11 – Conexão entre as idéias. Segundo Hume, há sempre uma conexão entre as diferentes idéias que sucedem umas às outras, na nossa mente. Este ponto ficará muito mais claro em Kant, que partirá da análise da linguagem no juízo, seguindo a trilha aberta por Aristóteles nos seus Tópicos. O mestre alemão mostrará que a conexão entre as nossas idéias se realiza quando afirmamos ou negamos algo de algo. Neste ponto, Hume parece ter se distanciado dos ensinamentos de Locke, que valorizava a classificação dos nossos conhecimentos a partir dos juízos.
12 – Existência, em todos os seres humanos, de um mecanismo universal de união entre as idéias. Esse princípio é postulado pela presença, na nossa mente, de idéias simples compreendidas nas idéias mais complexas.
13 – Esse mecanismo universal de união entre as idéias funciona a partir de três princípios de conexão entre elas. Esse mecanismo, regido por tais princípios, está enraizado na nossa natureza, como uma espécie de instinto a-priori (de ordem psicológica), que tem como finalidade a preservação da vida. Os princípios que comandam o mecanismo mencionado são estes: de semelhança, de proximidade (ou contigüidade) e de causalidade. A razão humana, no contexto desta concepção, age a partir dos dados hauridos da experiência. Nisso consiste a sua grandeza e a sua limitação.

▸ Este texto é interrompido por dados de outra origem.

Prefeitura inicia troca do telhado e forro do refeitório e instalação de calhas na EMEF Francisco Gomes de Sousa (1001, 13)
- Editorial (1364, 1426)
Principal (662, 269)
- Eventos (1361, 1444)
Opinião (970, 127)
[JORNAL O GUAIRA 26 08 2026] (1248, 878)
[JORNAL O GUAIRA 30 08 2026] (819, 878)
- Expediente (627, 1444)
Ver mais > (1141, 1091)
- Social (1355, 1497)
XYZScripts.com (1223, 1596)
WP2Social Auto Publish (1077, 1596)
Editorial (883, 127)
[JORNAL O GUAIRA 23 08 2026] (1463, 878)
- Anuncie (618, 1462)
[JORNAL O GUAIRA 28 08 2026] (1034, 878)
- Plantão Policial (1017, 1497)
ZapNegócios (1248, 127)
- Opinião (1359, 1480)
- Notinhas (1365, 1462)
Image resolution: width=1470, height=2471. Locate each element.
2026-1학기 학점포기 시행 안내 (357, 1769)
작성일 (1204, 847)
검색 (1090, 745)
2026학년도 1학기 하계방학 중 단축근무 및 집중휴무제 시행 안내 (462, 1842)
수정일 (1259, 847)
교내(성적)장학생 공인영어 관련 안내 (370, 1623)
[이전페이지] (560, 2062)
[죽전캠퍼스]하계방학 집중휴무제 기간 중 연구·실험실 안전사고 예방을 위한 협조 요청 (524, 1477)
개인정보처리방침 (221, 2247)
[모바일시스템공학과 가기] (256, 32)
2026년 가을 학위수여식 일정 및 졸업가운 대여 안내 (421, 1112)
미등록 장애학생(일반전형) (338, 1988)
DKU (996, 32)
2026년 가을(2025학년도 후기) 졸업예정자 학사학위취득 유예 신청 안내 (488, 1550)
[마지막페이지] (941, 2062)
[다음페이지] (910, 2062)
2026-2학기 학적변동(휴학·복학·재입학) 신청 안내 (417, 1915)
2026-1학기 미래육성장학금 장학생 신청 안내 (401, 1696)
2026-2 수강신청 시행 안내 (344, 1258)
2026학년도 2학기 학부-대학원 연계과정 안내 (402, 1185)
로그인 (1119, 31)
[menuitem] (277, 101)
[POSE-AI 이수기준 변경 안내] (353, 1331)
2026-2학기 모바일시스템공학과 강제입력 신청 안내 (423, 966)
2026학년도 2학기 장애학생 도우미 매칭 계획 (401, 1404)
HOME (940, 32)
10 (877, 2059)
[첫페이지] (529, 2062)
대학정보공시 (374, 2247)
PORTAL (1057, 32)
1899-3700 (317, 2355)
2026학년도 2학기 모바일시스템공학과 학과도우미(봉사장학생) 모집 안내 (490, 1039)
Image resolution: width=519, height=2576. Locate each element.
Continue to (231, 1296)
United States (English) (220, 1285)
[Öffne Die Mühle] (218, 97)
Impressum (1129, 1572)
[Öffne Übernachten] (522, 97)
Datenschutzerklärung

Não temos acesso, considerava Hume, à essência das coisas em si mesmas. A natureza, como diriam os pré-socráticos, gosta de se esconder. Unicamente temos acesso aos fenômenos. Mas as nossas mentes estão constituídas pela natureza de tal forma que os princípios, a partir dos quais organizamos os dados da experiência, valem para todos nós. Nos entendemos porque a nossa razão está configurada de forma semelhante. Diríamos hoje, falando em linguajar cibernético, que apreendemos a verdade por consenso, graças a que estamos dotados do mesmo software. Anomalias podem acontecer (nos loucos, por exemplo, aos quais não falta a lógica, mas a formatação do seu software é diferente da dos seus semelhantes). Este é o ponto fundamental da visão gnosiológica de David Hume e constituiu, como ele próprio reconhecia, uma autêntica “revolução copernicana” no terreno do conhecimento. Efetivamente, os objetos, ao redor dos quais anteriormente girava o conhecimento, foram deixados de lado como fonte da formatação do mesmo, contando, deles, apenas a apreensão fenomênica dada pelos nossos sentidos. Mas o conhecimento passou a girar formalmente em torno à estrutura ontológica do sujeito, dotado de um a-priori que permite a todos os seres humanos pôr ordem nos dados da experiência. Foi a formulação da perspectiva transcendental, concebida por Hume nos termos em que acaba de ser resumida, que tirou Immanuel Kant do seu “sonho dogmático”, como o filósofo de Königsberg denominava a perspectiva metafísica (transcendente) em que, ao longo de muitos anos, ele mergulhara. Elogio sem par saído da boca do mais importante formulador da nova filosofia crítica.